There are a few countries whit high density population. We also have information about the countries' land and water area:
- *area_land* — the country's land area in square kilometers.
- *area_water* — the country's waterarea in square kilometers.

We can calculate water to land ratio, dividing water area with land area. Is there any country that has more water than land?
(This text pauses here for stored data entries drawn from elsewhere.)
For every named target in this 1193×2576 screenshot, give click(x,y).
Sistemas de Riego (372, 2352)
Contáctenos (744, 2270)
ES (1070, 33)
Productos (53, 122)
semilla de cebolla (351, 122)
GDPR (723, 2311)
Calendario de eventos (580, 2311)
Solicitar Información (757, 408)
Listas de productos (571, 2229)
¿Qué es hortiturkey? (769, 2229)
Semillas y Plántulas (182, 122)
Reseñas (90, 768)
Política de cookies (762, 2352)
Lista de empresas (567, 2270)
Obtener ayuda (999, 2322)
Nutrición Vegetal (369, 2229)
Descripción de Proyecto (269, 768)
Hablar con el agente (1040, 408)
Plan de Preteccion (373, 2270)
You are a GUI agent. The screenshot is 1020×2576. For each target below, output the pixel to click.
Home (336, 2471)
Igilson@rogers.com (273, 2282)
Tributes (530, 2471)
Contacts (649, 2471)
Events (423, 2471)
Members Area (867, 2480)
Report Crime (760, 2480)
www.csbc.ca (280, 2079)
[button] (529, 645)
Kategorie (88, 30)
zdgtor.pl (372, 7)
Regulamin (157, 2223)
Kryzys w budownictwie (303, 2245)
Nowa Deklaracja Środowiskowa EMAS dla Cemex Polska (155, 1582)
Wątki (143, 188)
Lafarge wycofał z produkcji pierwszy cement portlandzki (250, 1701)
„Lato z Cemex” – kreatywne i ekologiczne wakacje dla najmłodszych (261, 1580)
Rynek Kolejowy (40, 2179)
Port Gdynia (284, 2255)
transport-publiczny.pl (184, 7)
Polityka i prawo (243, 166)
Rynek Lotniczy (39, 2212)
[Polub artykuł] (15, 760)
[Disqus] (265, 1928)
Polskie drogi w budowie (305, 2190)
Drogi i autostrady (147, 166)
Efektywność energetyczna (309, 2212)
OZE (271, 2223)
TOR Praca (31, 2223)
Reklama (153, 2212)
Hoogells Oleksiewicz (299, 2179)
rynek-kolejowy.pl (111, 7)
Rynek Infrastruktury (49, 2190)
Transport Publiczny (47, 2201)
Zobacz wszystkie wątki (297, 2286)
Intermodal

Let's find out:

In [10]:
%%sql

SELECT name, 
       CAST(area_water AS Float) / CAST(area_land AS Float) AS water_to_land
  FROM facts
 ORDER BY water_to_land DESC
 LIMIT 20;

 * sqlite:///factbook.db
Done.


name,water_to_land
British Indian Ocean Territory,905.6666666666666
Virgin Islands,4.520231213872832
Puerto Rico,0.5547914317925592
"Bahamas, The",0.3866133866133866
Guinea-Bissau,0.2846728307254623
Malawi,0.2593962585034013
Netherlands,0.2257103236656536
Uganda,0.2229223744292237
Eritrea,0.1643564356435643
Liberia,0.1562396179401993


When land area is bigger than water area, ratio is below 1. Therefore, we can see there are two countries with bigger water area than land area: [British Indian Ocean Territory](https://en.wikipedia.org/wiki/British_Indian_Ocean_Territory) and [Virgin Islands](https://en.wikipedia.org/wiki/Virgin_Islands). Searching on the web about this countries, we can see data is right.
Database also provides information about birth rates and death rates, here's the information about the columns:
- *birth_rate* — the country's birth rate, or the number of births per year per 1,000 people.
- *death_rate* — the country's death rate, or the number of death per year per 1,000 people.

Are there any countries with higher death rates than birth rates?

In [11]:
%%sql

SELECT name,
       death_rate,
       birth_rate
  FROM facts
 WHERE death_rate > birth_rate

 * sqlite:///factbook.db
Done.


name,death_rate,birth_rate
Austria,9.42,9.41
Belarus,13.36,10.7
Bosnia and Herzegovina,9.75,8.87
Bulgaria,14.44,8.92
Croatia,12.18,9.45
Czech Republic,10.34,9.63
Estonia,12.4,10.51
Germany,11.42,8.47
Greece,11.09,8.66
Hungary,12.73,9.16


Having a death rate higher than birth rate would lead to a decrease in population.